3) In the context of a tragedy of enormous proportions such as the Genocide against the Tutsi in Rwanda, there are many minor, but equally profound and lacerating tragedies of some minorities, such as the community of Jehovah's Witnesses in her country, which she knows well. How much have historians talked about it? Is there a historiographical production about the suffering suffered by Jehovah's Witnesses during that genocide?


As far as I know, few historians have talked about the pain that Jehovah's Witnesses suffered during the genocide against the Tutsis in Rwanda. Here are some references on this topic. Under the headline "Only Jehovah's Witnesses are not accused of anything”" the Swiss weekly Reformierte Presse declared: In 1995, African Rights documented the genocide in Rwanda in twelve hundred pages: “It could prove the participation of all churches except Jehovah's Witnesses.” .


Reformierte Presse: Harare: 8 December 1998, https://archive.li/Xxzmu [original link: http://www.ref.ch/ma/meldungen/1664.htm ] (accessed on November 28, 2018)


Other references include the following texts:


Genocidio e crisi nell'Africa centrale, di Christian P. Scherrer

Rwanda before the genocide: Catholic politics and ethnic discourse in the late colonial era, by JJ Carney

Mosco News February 20-26, 1997 p.5, by professor of religious studies Sergei Ivanenko.

But you can also check the following websites:


https://www.jw.org/en/news/legal/by-region/rwanda/

https://diaspoint.nl/love-shines-through-in-rwanda-genocide/

http://reiblingfoundation.org/press

 

4) Could you specify why you were attacked during the Rwandan genocide? Has your membership in Jehovah's Witnesses influenced the persecution you and your family have suffered?

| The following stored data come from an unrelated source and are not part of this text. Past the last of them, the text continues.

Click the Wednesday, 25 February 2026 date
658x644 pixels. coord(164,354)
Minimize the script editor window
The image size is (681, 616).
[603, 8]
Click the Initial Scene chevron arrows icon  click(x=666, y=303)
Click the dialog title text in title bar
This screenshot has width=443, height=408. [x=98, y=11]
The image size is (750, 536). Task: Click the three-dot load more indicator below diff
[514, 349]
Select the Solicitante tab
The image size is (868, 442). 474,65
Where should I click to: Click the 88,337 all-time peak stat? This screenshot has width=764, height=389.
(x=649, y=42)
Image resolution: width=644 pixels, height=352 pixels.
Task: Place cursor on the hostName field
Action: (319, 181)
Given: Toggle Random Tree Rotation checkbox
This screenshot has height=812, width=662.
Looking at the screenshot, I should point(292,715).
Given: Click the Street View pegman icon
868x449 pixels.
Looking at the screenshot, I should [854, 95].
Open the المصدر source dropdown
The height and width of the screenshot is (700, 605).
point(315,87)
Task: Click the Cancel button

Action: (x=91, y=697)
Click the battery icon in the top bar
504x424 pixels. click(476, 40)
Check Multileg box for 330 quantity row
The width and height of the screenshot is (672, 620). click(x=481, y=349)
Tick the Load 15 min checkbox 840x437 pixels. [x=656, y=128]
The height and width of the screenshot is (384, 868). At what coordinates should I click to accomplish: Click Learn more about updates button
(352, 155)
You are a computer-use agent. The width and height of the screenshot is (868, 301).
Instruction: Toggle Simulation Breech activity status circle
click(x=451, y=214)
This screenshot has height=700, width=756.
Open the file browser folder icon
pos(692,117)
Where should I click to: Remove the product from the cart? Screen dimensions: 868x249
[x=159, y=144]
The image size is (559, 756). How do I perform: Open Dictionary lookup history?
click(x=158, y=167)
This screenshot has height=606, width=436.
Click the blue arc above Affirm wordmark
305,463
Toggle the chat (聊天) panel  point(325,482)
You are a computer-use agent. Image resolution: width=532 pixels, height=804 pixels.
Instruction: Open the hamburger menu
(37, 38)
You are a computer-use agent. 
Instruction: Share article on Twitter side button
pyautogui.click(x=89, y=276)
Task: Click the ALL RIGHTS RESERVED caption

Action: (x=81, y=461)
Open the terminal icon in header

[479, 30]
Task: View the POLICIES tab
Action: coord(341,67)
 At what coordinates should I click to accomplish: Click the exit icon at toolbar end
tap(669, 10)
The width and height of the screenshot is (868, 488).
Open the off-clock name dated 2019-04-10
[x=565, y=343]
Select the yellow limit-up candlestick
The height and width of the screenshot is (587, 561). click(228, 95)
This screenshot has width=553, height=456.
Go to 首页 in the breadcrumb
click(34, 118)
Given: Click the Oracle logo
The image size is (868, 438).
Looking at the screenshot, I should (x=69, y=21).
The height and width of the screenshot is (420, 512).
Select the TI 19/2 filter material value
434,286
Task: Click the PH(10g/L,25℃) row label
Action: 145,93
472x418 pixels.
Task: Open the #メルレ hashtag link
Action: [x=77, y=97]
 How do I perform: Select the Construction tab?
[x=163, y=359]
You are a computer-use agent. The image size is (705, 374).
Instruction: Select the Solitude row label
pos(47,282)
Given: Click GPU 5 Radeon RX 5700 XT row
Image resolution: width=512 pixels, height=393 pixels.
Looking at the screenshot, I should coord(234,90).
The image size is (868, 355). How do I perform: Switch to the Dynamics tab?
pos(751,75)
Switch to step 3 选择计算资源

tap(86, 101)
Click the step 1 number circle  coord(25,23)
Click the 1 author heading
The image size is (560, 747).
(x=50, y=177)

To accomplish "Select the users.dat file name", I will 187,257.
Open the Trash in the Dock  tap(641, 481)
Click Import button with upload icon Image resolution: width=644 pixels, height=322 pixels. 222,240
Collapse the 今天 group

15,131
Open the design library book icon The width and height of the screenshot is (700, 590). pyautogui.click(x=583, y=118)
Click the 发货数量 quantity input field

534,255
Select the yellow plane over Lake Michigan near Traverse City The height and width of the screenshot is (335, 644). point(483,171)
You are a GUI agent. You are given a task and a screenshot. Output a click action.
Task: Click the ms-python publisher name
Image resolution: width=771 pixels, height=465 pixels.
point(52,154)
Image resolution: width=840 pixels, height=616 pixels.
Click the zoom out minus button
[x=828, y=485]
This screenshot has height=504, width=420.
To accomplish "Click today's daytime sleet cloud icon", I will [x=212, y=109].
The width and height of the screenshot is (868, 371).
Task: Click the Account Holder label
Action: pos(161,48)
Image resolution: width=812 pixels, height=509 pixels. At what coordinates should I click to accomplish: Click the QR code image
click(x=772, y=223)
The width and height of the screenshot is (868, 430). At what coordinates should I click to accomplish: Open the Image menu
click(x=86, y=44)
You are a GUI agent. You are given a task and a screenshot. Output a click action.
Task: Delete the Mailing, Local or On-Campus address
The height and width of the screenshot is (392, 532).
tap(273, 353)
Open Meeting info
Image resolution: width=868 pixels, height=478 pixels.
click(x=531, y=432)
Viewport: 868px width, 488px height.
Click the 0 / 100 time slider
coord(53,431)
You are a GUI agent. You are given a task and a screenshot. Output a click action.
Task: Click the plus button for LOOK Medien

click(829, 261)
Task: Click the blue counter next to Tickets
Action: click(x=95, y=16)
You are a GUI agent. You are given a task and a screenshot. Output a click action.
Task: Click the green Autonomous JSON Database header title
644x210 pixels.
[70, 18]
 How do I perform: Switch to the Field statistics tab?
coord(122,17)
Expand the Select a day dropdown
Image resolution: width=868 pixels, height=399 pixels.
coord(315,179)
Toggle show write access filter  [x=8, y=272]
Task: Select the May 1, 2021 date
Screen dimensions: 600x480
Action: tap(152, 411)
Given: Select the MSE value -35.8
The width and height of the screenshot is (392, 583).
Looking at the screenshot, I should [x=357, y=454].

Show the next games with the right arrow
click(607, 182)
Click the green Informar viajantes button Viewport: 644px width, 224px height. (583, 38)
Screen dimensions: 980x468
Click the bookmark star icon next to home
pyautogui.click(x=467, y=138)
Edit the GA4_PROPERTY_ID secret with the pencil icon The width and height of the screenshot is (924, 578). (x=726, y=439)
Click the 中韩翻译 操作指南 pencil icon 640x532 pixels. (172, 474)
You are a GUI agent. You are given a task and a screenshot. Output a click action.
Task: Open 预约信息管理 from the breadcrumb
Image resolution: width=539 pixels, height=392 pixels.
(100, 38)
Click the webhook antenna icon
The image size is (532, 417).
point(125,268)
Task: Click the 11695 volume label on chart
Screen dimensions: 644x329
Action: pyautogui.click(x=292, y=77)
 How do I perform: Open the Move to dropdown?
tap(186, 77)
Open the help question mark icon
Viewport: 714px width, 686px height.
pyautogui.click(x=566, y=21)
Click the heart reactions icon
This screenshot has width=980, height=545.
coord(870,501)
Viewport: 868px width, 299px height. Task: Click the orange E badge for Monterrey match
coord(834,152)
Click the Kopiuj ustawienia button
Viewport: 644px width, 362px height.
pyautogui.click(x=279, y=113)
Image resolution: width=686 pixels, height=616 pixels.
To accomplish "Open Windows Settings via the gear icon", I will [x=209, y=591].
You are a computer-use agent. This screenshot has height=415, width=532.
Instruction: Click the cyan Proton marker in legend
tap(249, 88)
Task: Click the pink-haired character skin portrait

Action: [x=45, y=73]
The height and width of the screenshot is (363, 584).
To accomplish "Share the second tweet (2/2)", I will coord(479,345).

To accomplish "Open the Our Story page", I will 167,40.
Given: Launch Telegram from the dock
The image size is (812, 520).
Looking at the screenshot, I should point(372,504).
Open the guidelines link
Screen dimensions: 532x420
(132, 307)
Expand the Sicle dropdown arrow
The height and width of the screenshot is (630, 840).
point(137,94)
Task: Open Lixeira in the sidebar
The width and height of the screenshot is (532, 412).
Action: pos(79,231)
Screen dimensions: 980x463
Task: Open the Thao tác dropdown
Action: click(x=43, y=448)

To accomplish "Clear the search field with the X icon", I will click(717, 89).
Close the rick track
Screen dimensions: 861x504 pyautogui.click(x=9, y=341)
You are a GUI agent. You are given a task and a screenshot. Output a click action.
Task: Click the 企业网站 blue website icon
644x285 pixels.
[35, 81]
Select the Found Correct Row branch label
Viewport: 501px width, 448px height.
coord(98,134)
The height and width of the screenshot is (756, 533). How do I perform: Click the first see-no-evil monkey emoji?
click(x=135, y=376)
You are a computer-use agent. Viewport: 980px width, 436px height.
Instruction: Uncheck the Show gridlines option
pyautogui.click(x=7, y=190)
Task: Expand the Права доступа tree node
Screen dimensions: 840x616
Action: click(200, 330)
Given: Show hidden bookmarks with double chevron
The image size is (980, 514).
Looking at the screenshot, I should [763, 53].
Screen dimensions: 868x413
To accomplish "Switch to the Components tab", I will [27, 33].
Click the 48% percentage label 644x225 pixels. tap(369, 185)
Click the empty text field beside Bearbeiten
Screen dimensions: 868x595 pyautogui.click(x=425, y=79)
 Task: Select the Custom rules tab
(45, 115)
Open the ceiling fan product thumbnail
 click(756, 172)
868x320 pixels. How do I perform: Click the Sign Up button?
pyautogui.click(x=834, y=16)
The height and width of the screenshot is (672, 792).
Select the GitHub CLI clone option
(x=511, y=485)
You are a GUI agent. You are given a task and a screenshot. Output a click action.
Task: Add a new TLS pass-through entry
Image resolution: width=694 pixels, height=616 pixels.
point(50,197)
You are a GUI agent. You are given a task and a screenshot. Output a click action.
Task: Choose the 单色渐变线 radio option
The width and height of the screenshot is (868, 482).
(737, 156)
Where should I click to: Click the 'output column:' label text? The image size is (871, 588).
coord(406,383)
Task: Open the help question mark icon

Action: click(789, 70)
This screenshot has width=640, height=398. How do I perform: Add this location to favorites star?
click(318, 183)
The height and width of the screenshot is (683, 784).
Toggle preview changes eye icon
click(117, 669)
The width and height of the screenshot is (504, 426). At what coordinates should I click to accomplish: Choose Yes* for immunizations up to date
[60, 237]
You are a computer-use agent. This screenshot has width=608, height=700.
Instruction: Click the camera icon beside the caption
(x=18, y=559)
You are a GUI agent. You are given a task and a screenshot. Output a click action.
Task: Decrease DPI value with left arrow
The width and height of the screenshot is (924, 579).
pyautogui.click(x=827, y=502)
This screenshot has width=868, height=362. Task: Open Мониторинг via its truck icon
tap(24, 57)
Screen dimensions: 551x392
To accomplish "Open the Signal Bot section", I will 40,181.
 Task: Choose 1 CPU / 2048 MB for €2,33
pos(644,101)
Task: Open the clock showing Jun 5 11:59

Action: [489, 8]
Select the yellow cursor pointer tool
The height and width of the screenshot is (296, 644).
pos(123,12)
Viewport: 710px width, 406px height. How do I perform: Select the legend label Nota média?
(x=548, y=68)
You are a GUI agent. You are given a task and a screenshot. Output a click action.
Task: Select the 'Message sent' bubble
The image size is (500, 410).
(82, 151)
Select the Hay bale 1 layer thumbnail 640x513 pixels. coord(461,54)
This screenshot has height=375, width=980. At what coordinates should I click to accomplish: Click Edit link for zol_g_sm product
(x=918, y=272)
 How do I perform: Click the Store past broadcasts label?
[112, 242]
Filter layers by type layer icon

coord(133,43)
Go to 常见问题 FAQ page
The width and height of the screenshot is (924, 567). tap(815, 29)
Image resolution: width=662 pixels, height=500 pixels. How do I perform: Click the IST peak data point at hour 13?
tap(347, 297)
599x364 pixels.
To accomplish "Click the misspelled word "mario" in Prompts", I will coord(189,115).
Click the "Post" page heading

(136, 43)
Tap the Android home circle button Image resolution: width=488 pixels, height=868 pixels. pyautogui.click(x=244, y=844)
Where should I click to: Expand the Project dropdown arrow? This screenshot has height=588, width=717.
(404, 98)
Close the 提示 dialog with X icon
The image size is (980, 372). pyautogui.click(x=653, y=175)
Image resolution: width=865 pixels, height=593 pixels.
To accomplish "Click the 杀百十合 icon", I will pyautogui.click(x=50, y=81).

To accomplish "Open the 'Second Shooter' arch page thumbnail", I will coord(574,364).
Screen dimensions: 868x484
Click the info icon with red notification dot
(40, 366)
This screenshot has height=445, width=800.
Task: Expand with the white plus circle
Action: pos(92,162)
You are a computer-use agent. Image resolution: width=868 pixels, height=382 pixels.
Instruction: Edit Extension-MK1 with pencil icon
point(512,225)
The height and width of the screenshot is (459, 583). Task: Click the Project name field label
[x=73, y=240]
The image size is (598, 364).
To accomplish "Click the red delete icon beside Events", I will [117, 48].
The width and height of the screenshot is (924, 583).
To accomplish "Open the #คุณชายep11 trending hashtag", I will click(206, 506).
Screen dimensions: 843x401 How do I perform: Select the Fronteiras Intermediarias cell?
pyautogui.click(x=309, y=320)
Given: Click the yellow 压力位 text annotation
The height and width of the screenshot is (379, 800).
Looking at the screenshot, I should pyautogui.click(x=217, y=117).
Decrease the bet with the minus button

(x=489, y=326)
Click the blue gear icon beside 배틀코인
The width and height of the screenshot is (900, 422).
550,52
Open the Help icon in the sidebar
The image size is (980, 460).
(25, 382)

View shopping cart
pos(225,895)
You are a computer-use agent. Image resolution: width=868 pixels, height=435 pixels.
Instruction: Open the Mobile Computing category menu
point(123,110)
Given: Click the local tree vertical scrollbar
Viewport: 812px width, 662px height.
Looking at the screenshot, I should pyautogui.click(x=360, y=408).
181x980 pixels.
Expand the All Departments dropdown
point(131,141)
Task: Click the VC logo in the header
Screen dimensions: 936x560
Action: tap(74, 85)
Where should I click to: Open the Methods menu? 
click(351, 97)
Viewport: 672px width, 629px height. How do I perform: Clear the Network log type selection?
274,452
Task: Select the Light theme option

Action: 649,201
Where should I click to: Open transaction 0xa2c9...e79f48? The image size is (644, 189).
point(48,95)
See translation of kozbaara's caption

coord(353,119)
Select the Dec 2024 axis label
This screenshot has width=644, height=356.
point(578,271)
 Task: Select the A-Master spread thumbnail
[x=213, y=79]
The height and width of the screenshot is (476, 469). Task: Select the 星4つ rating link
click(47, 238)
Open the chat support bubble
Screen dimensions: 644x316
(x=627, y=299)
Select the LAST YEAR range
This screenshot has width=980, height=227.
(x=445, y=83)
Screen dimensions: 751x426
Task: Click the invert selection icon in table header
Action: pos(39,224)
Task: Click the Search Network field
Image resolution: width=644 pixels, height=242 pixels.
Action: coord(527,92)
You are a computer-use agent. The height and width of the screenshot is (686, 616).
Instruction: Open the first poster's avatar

Not exactly. The main reason was because I belonged to the Tutsi ethnic group. I say this because many Hutu Jehovah's Witnesses had nothing to fear in relation to their ethnicity. However, they were persecuted because they refused to participate in the genocide and tried to hide the Tutsi witnesses and non-Jehovah's Witnesses. My family of seven was able to survive because 20 Hutu Jehovah's Witnesses worked as a team for 75 days to hide, feed and protect us in difficult situations, including moving us to nine different places through roadblocks and night vigils.


5) Every historical tragedy obviously represented some kind of uniqueness, like the Holocaust that Jewish historians called "Shoah". What, in your opinion, is the uniqueness of the Rwandan Genocide as a catastrophe in the recent history of the world?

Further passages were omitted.